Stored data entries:

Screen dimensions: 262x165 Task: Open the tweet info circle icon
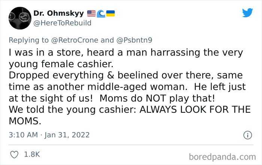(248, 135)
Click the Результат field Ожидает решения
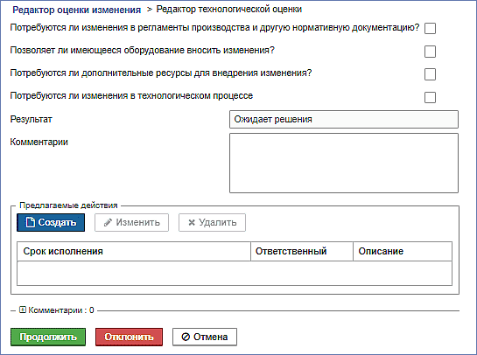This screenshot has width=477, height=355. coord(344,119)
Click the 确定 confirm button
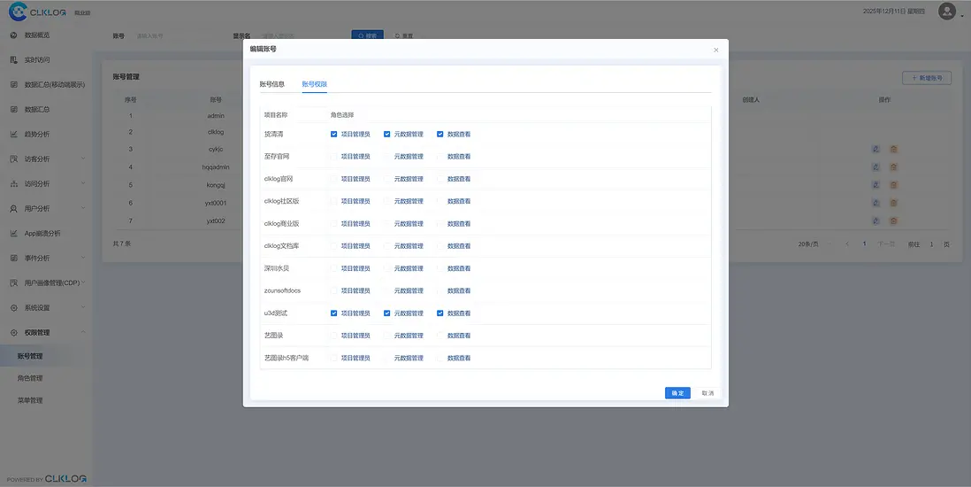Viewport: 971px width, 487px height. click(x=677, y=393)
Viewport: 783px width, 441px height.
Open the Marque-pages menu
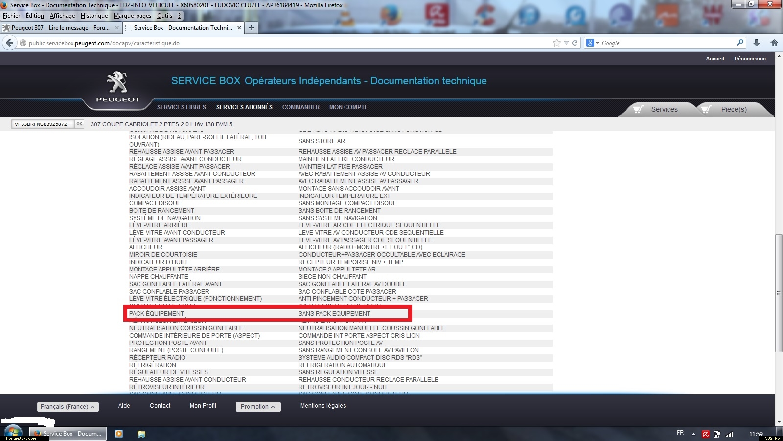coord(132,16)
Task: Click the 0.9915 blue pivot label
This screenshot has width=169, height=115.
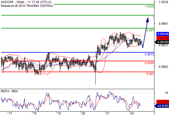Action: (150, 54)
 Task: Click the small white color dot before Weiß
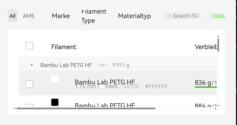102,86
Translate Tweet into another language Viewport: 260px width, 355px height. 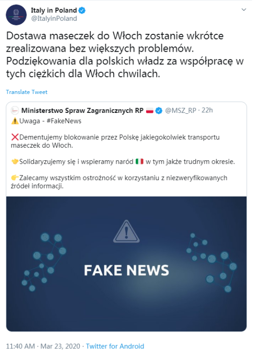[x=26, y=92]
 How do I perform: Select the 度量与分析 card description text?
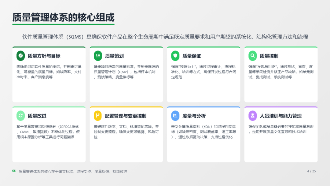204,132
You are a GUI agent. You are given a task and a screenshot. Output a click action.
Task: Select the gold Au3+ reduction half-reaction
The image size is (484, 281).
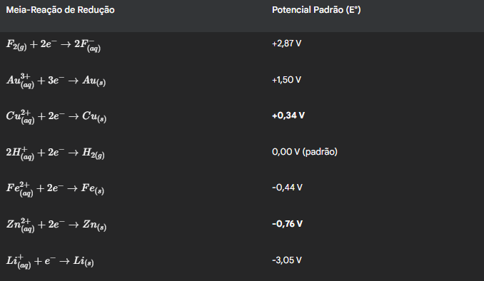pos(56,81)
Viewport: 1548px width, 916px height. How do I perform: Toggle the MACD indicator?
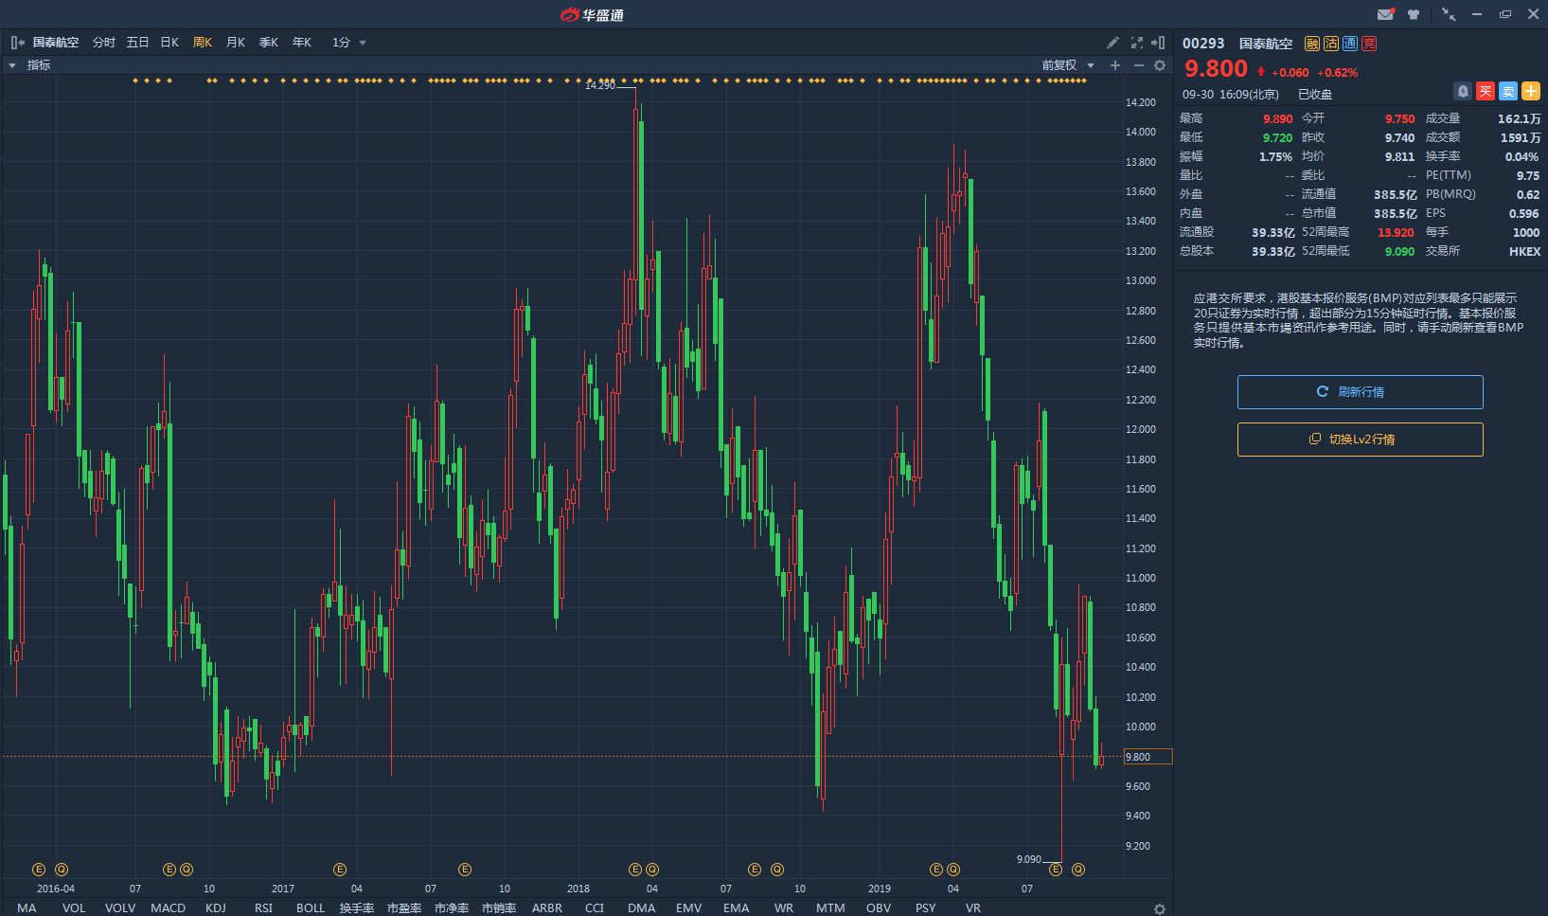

### The problem
Could you return each line, unchanged, from the line containing "How do I perform: Select" through the last line of the entries above, leaving out the pictures?

### Task solution
 How do I perform: Select the 度量与分析 card description text?
204,132
You are a GUI agent. You are given a task and a screenshot. Output a click action.
Task: Select the gold Au3+ reduction half-reaction
The image size is (484, 281).
pos(56,81)
Viewport: 1548px width, 916px height. How do I perform: Toggle the MACD indicator?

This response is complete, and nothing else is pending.